* Start DOCUMENT SECTION *

Component (F) in an amount of less than 0.005 percent by mass would
be ineffective in anti-wear properties, while Component (F) in an
amount of more than 0.2 percent by mass would deteriorate the
oxidation stability.
[0085] The lubricating oil composition of the present invention
preferably contains Component (G), i.e., boron-free ashless
dispersants with the objective of improving wet friction
characteristics, friction characteristics for wet clutches,
inhibition of deterioration by oxidation while a lubricating oil is
used, and dispersibility of insolubles.
[0086] Boron-free ashless dispersants which may be added are
ashless dispersants which are compounds before being modified with
a boron compound as described with respect to Component (E). In the
present invention, one or more kinds of compounds selected from
such ashless dispersants may be blended in an arbitrary amount. The
content of boron-free ashless dispersants is preferably from 0.1 to
10 percent by mass, based on the total mass of the lubricating oil
composition.

* End DOCUMENT SECTION *

» **GIVEN EXERCISE**
Answer these questions from the lubricating oil passage:
1. What property would deteriorate if Component (F) exceeded 0.2 percent by mass?
2. What is Component (G)?
3. What is the preferred content range for boron-free ashless dispersants?

* Start PROVIDED INFORMATION *

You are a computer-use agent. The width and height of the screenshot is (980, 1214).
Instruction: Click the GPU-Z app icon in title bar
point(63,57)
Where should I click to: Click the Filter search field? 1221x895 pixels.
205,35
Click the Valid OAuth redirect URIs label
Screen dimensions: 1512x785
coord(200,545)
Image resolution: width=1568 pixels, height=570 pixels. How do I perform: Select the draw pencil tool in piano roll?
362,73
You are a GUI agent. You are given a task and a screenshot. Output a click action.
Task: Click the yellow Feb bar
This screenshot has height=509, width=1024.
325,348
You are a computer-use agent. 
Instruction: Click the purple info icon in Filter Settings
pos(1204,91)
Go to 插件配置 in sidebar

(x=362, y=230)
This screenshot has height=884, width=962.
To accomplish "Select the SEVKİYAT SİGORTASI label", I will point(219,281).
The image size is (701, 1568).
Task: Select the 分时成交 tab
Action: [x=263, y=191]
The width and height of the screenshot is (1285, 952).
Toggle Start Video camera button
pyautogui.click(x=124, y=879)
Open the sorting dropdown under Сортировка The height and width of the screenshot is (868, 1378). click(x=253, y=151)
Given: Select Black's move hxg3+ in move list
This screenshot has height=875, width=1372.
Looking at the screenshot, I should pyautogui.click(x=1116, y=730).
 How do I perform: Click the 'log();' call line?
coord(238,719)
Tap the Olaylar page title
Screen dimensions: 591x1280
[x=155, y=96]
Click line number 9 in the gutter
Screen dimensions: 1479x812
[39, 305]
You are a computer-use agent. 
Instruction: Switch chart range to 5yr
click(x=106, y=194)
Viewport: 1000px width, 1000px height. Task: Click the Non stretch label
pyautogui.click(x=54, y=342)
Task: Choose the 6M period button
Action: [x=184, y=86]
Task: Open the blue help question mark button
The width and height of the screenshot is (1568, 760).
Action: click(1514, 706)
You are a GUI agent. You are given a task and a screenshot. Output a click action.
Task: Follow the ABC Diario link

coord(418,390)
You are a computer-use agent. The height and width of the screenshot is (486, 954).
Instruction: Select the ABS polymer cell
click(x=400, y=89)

* End PROVIDED INFORMATION *

» **THE REPLY**
1. Oxidation stability.
2. Boron-free ashless dispersants.
3. From 0.1 to 10 percent by mass, based on the total mass of the lubricating oil composition.